ABOUT THIS TASK:
Go through the listing below from its first line and repeat each line exactly, ending at the line containing "Screen dimensions: 752x423" and including it.

══════════

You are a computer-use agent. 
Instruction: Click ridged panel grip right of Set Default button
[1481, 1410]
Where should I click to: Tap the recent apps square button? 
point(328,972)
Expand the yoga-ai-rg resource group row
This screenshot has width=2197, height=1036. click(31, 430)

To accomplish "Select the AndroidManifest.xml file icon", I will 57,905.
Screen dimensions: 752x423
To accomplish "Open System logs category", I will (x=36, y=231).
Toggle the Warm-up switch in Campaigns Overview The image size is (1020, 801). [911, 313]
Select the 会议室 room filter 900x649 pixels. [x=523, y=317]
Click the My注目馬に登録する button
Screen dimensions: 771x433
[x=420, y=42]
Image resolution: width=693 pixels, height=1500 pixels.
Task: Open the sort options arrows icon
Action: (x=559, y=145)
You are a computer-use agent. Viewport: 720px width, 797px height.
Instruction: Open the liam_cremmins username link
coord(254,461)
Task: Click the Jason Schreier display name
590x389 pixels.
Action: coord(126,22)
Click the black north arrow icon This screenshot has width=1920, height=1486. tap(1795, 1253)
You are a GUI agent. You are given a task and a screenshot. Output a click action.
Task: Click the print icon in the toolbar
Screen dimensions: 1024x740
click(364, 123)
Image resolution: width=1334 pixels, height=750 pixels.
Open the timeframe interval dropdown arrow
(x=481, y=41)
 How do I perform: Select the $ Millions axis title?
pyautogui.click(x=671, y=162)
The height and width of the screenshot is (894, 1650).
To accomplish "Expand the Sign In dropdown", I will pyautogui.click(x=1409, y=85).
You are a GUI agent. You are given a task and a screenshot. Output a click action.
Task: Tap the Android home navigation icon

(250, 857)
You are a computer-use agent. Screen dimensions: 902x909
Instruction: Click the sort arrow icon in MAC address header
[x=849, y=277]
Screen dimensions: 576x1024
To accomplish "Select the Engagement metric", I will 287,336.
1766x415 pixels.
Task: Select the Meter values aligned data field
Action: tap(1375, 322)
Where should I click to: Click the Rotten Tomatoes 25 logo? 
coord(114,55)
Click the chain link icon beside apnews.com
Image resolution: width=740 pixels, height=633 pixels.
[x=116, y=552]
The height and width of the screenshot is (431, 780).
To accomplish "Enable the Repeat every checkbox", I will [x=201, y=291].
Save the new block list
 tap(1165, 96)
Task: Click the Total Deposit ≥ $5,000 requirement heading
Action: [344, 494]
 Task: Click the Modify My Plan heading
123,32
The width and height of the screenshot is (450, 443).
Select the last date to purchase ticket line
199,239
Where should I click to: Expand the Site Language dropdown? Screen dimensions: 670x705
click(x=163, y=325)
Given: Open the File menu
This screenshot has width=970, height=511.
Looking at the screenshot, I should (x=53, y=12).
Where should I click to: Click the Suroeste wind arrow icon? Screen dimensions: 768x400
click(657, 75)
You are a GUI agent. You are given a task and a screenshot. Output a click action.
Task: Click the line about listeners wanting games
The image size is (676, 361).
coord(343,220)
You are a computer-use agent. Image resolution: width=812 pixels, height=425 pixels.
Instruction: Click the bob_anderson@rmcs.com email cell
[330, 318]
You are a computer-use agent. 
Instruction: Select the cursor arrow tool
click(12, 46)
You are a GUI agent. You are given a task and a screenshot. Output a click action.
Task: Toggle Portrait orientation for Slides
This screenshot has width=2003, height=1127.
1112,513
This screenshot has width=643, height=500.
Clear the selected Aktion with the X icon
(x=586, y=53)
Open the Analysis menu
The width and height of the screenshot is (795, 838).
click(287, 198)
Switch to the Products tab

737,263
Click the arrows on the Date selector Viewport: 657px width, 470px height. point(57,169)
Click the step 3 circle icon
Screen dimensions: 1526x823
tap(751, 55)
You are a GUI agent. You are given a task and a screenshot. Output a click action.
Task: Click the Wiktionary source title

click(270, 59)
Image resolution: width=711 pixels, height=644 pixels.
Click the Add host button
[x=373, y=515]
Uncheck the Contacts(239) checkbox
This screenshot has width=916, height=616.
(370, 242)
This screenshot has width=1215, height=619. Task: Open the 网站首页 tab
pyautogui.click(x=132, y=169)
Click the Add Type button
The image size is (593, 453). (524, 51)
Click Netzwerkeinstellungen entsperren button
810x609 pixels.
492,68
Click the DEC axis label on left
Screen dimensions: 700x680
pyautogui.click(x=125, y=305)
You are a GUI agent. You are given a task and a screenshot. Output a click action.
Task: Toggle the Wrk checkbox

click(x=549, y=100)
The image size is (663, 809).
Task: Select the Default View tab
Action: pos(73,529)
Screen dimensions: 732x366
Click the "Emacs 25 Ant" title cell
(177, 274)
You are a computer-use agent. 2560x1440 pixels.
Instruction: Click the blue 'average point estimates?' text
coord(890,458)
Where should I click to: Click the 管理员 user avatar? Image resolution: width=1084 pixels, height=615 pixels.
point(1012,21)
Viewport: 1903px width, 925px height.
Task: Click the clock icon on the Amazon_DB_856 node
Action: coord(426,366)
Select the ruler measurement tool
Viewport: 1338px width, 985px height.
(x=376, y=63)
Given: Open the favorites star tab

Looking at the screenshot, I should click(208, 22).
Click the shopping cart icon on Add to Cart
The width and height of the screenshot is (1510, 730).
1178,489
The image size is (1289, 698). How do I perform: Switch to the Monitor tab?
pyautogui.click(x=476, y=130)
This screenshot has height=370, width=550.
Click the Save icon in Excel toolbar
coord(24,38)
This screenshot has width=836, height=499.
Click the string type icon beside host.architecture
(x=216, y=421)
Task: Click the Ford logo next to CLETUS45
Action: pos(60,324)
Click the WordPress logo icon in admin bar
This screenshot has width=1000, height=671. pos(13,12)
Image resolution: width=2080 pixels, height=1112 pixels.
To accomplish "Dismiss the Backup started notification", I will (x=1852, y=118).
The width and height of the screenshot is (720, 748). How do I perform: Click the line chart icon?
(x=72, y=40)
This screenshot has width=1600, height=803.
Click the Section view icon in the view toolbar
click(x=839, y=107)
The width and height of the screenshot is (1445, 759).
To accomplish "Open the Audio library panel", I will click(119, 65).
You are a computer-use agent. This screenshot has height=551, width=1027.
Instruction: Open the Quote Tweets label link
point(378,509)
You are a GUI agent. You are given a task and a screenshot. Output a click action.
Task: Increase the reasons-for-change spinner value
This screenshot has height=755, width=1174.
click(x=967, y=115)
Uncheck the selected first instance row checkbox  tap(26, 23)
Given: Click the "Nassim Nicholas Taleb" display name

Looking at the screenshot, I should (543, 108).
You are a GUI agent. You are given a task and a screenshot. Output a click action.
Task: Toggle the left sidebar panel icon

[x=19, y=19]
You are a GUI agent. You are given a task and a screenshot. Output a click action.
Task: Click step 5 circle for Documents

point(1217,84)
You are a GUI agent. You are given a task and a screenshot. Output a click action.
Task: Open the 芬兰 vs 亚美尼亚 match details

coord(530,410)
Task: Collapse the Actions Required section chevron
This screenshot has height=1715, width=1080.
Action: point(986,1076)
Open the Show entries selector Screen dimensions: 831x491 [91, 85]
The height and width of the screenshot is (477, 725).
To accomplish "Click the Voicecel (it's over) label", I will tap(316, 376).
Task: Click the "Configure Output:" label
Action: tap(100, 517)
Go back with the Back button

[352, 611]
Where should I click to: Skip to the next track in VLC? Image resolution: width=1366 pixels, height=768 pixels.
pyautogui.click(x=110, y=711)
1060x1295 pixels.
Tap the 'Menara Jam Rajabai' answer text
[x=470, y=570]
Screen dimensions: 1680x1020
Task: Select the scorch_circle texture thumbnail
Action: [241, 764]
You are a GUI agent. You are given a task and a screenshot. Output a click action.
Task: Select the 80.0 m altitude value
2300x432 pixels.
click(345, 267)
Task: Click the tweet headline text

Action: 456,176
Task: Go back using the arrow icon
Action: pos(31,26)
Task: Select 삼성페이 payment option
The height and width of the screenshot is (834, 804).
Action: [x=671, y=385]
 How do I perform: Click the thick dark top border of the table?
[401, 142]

══════════

EXERCISE RESPONSE:
You are a computer-use agent. 
Instruction: Click ridged panel grip right of Set Default button
[1481, 1410]
Where should I click to: Tap the recent apps square button? 
point(328,972)
Expand the yoga-ai-rg resource group row
This screenshot has width=2197, height=1036. click(31, 430)

To accomplish "Select the AndroidManifest.xml file icon", I will 57,905.
Screen dimensions: 752x423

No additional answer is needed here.